The biggest aspect of Brothers is the twin stick gameplay. The game revolves around the cooperative work of the titular brothers who are, for the most part, unnamed throughout the game’s duration. The older brother is controlled with the left stick and the younger brother is controlled with the right stick. The game becomes instantly engaging as to simply move both brothers in the same direction requires coordination and mental discipline. Not only is it an uncommon style of gameplay, it is an uncommon way of thinking. Often the game feels almost like a brain teaser, and might be easy to grasp for coordinated and ambidextrous individuals, but I found it taxing aspects of my brain that are fairly unused. It all has the same feel as the trick of rubbing your belly while you pat your head. Again, employing a trick like this could feel gimmicky or easily become overwhelming, but Starbreeze finds a perfect balance in difficulty and pacing.
The gameplay is fairly linear, occasionally offering alternative routes through the platforming maze that lead to different puzzles. Sometimes the Brothers stumble across characters they will be forced to help, but other times you can skip these mini-side quests and plow ahead. Different settings offer small set pieces to interact with in simple ways, like people to talk to or a stack of stones to skip into the ocean. These details add little surprises into the game that feel like treats, most of them differing between the older and younger brother, meaning that you will want to interact with most items and characters twice to see how the brothers respond. There is a beautiful subtlety differentiating the siblings; the older brother will be physically stronger and mature in his interactions, while the younger brother still possesses the strength and instinct of a child. While a familial bond is present between them, Starbreeze has gone out of their way to make them feel different in all the right ways.

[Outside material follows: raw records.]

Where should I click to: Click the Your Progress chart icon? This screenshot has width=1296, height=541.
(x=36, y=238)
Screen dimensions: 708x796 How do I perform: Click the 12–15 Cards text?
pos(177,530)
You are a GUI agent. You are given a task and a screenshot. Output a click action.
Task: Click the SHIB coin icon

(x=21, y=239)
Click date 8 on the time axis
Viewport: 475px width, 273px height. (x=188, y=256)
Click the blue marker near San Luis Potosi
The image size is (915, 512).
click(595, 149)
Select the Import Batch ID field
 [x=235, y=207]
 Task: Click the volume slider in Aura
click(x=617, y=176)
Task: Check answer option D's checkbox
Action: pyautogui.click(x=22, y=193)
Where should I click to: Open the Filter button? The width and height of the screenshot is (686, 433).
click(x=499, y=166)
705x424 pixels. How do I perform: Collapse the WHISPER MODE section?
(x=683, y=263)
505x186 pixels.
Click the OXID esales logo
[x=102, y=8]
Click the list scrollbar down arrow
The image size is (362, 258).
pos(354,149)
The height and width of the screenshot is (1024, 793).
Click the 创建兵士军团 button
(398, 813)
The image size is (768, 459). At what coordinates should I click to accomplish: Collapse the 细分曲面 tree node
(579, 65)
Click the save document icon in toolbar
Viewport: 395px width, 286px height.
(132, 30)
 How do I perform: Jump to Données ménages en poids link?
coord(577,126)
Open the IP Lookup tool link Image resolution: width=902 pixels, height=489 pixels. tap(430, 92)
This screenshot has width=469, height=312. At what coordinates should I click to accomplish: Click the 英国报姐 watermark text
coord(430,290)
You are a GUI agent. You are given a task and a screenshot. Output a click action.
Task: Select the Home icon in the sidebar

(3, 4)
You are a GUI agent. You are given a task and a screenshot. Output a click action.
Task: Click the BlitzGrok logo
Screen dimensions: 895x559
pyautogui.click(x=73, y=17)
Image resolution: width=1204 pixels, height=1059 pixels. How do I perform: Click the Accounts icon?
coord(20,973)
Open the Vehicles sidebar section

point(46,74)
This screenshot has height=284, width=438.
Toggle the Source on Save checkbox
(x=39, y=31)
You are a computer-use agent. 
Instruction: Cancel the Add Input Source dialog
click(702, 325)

Brothers: A Tale of Two Sons tells the story of a boy who has recently lost his mother, something that haunts him at the beginning of, and throughout, the game. Things become immediately worse as his father falls ill. After assisting his brother in bringing his father to a doctor, the boys are instructed to travel to a distant great tree, which holds the key to saving their father. Keeping with the game’s theme of shrugging video game conventions, Brothers doesn’t bother with dialogue, and all the characters speak in a sort-of Simlish. The lack of comprehensible dialogue is a little off putting at first, but as the game continues the storytelling is so well done that it becomes apparent that the words were simply unnecessary. While the arc of the story is rather straightforward, there are little surprises along the way. Brothers plays on formula, keeping players on their toes by offering creative scenarios.